Given problem. Copy every line of the material below that contains the word "info", treating uppercase and lowercase letters as distinct.

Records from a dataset
** begin **

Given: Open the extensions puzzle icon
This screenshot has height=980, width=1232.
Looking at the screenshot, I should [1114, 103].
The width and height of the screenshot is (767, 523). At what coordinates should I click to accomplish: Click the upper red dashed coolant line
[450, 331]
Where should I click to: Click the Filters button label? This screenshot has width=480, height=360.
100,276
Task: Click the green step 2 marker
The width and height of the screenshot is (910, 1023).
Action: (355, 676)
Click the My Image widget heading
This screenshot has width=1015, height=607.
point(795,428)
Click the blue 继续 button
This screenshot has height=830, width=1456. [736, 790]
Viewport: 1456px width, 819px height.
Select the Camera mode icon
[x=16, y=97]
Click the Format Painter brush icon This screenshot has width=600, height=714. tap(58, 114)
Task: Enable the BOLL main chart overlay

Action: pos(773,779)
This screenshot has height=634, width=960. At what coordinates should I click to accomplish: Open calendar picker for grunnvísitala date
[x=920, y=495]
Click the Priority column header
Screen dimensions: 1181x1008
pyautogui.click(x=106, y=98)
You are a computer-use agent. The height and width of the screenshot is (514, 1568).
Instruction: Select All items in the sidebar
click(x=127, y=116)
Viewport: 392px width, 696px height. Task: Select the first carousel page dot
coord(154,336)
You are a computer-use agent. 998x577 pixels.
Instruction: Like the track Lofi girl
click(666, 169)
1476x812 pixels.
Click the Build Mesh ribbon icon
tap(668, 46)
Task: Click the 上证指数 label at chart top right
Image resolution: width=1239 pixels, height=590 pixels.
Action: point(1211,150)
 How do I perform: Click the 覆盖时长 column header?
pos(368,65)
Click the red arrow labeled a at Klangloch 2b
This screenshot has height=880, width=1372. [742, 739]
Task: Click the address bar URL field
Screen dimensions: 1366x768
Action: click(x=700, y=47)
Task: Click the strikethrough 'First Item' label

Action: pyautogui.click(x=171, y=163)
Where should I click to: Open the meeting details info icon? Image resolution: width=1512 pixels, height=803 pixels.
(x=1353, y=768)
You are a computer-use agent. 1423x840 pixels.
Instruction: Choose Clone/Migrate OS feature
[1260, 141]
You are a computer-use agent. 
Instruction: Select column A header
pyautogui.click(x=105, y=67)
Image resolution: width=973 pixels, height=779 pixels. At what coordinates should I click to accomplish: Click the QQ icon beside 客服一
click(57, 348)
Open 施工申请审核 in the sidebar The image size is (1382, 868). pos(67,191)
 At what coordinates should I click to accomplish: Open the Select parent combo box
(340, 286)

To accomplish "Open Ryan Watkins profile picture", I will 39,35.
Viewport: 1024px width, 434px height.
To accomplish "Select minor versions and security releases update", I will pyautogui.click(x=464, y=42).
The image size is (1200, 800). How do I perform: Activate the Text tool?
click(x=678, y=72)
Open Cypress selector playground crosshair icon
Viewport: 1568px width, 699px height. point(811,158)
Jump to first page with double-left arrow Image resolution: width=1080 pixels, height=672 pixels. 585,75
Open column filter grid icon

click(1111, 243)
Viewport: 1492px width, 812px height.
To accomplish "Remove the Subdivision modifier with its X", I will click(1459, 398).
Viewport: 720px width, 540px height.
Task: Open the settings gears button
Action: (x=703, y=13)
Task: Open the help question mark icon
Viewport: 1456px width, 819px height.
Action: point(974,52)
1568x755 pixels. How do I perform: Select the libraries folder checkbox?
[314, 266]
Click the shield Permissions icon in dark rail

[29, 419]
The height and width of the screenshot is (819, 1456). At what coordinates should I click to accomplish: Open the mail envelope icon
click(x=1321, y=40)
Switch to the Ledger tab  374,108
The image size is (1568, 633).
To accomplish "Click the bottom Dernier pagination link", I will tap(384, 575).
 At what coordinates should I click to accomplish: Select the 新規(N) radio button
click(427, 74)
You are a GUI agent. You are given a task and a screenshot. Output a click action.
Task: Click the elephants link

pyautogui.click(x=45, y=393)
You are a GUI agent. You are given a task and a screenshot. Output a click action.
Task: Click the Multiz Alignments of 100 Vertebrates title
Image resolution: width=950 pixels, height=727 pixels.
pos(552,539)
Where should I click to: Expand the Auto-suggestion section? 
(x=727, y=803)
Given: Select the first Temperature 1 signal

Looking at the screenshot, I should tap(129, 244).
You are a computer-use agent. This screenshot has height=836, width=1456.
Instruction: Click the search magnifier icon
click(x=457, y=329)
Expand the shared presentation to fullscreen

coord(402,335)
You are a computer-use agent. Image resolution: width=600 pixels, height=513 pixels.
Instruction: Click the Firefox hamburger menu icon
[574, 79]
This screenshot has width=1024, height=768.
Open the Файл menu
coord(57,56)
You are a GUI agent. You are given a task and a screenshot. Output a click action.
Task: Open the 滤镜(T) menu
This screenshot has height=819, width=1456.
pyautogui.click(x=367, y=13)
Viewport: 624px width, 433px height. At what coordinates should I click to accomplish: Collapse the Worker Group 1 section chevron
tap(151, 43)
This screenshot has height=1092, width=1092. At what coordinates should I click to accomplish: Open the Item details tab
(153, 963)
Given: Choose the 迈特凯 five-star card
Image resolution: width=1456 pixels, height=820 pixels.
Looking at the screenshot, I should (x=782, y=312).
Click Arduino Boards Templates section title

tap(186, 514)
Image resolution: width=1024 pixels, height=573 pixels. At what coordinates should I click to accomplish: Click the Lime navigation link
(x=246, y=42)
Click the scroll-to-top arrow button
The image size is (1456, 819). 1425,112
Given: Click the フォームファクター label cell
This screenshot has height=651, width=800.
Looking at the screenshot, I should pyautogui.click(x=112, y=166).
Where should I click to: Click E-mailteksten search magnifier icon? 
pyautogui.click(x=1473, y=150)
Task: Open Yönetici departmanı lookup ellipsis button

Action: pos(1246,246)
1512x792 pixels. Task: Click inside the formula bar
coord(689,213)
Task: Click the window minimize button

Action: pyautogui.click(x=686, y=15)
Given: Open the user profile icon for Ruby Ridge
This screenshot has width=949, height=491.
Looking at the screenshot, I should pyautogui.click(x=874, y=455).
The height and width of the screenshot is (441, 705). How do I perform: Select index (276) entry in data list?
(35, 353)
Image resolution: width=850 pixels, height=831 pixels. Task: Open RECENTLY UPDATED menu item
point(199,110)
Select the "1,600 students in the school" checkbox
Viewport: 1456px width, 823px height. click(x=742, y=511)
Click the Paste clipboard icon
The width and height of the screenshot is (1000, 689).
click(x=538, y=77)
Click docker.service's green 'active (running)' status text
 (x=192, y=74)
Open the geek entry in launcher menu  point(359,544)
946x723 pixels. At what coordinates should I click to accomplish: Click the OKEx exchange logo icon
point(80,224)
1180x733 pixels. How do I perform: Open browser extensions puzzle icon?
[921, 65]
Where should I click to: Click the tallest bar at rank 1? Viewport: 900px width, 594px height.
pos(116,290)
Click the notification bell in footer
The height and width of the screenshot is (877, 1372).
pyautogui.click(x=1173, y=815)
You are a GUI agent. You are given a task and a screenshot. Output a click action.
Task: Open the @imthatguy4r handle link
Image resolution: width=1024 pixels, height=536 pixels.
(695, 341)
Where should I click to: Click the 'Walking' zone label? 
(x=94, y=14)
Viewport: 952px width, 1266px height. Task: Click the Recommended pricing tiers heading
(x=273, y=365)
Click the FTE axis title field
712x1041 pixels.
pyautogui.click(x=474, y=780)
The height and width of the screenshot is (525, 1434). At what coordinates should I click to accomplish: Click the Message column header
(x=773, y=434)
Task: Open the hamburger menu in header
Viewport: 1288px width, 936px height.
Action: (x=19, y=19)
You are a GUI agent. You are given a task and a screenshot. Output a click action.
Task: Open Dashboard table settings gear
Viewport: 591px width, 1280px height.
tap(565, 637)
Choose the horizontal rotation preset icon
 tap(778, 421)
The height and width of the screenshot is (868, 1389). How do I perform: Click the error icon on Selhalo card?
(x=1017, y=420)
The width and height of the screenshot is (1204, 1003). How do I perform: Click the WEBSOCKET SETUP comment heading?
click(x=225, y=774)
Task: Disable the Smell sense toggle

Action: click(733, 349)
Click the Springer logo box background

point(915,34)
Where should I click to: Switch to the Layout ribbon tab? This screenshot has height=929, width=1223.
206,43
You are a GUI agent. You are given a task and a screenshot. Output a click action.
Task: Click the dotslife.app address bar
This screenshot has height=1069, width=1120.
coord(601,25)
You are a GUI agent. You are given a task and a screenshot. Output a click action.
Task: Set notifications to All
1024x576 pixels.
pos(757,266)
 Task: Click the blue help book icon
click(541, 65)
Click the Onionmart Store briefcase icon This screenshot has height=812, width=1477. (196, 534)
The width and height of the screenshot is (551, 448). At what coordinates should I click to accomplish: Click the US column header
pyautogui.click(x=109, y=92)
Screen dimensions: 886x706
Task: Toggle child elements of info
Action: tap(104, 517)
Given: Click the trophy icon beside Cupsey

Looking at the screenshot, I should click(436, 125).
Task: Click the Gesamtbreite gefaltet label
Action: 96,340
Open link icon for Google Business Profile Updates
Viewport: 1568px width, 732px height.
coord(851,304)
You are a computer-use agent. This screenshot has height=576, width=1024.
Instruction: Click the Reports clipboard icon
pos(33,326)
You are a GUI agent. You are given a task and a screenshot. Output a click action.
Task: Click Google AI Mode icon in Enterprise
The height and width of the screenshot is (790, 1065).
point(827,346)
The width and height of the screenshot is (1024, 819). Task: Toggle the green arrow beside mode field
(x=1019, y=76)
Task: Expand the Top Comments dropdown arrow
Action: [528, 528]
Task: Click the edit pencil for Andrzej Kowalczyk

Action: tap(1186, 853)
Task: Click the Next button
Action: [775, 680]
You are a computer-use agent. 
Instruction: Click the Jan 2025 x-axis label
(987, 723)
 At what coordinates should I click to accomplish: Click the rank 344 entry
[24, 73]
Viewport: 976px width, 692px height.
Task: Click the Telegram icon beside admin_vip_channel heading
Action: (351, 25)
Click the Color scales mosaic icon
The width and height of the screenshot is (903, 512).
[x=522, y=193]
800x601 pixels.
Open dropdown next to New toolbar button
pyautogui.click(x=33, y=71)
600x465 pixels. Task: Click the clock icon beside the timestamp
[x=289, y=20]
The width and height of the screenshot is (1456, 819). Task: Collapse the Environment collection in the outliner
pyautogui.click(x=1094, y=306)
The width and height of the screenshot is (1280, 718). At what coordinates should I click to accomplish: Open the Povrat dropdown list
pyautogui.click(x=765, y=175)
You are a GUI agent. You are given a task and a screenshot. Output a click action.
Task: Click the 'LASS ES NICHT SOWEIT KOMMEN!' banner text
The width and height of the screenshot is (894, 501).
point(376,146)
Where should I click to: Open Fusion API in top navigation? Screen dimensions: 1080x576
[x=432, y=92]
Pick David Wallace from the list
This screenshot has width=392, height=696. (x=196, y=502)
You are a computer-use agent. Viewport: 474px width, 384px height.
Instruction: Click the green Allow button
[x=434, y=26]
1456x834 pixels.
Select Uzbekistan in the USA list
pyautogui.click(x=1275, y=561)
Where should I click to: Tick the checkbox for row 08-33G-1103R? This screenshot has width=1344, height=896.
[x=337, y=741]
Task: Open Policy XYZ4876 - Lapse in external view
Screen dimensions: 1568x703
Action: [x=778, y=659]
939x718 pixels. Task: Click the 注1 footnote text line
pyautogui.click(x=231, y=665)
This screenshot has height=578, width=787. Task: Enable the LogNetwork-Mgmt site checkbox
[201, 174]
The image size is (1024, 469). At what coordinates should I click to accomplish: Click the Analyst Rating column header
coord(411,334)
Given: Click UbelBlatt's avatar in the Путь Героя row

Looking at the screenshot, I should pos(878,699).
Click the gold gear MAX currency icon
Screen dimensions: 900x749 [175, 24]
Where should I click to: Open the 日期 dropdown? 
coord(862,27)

** end **

Exercise response.
Where should I click to: Open the meeting details info icon? Image resolution: width=1512 pixels, height=803 pixels.
Task: Toggle child elements of info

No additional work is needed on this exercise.